Semantic Search Tools

Semantic search tools are used to search for text that is semantically similar to some query text. To create a semantic search tool, you must author a .yaml file with the record_kind field populated with semantic_search.

#
# The following file is a template for a (Couchbase) semantic search tool.
#
record_kind: semantic_search

# The name of the tool must be a valid Python identifier (e.g., no spaces).
# This field is mandatory, and will be used as the name of a Python function.
name: search_for_relevant_products

# A description for the function bound to this tool.
# This field is mandatory, and will be used in the docstring of a Python function.
description: >
  Find product descriptions that are closely related to a collection of tags.

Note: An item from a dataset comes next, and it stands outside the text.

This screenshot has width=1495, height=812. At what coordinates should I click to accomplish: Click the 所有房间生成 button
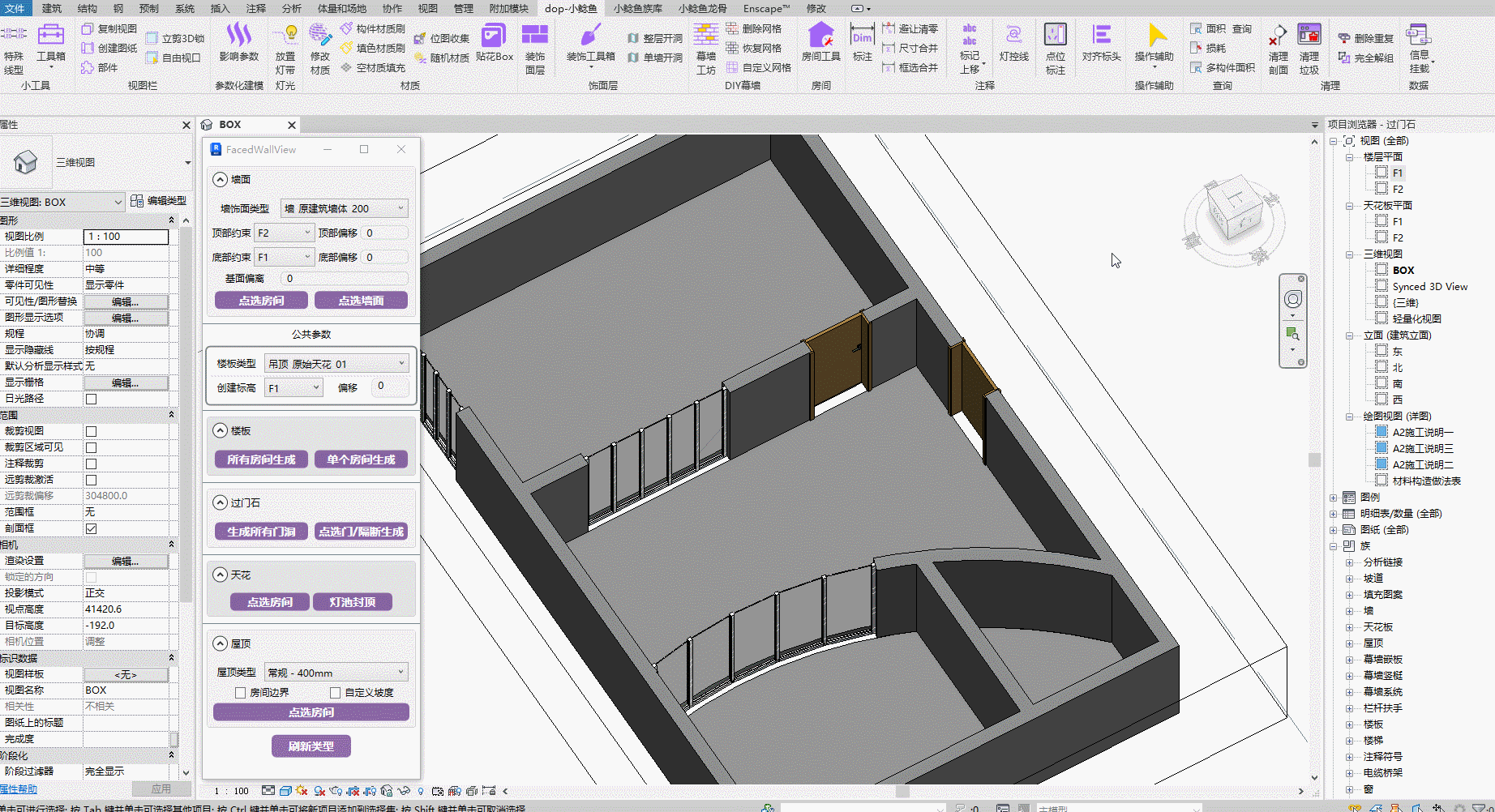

# The inputs used to build a comparable representation for a semantic search.
# Inputs are described using a JSON object that follows the JSON schema standard.
# This field is mandatory, and will be used to build a Pydantic model.
# See https://json-schema.org/learn/getting-started-step-by-step for more info.
input: >
  {
    "type": "object",
    "properties": {
      "search_tags": {
        "type": "array",
        "items": { "type": "string" }
      }
    }
  }

# As a supplement to the tool similarity search, users can optionally specify search annotations.
# The values of these annotations MUST be strings (e.g., not 'true', but '"true"').
# This field is optional, and does not have to be present.
annotations:
  gdpr_2016_compliant: "false"
  ccpa_2019_compliant: "true"

# The "secrets" field defines search keys that will be used to query a "secrets" manager.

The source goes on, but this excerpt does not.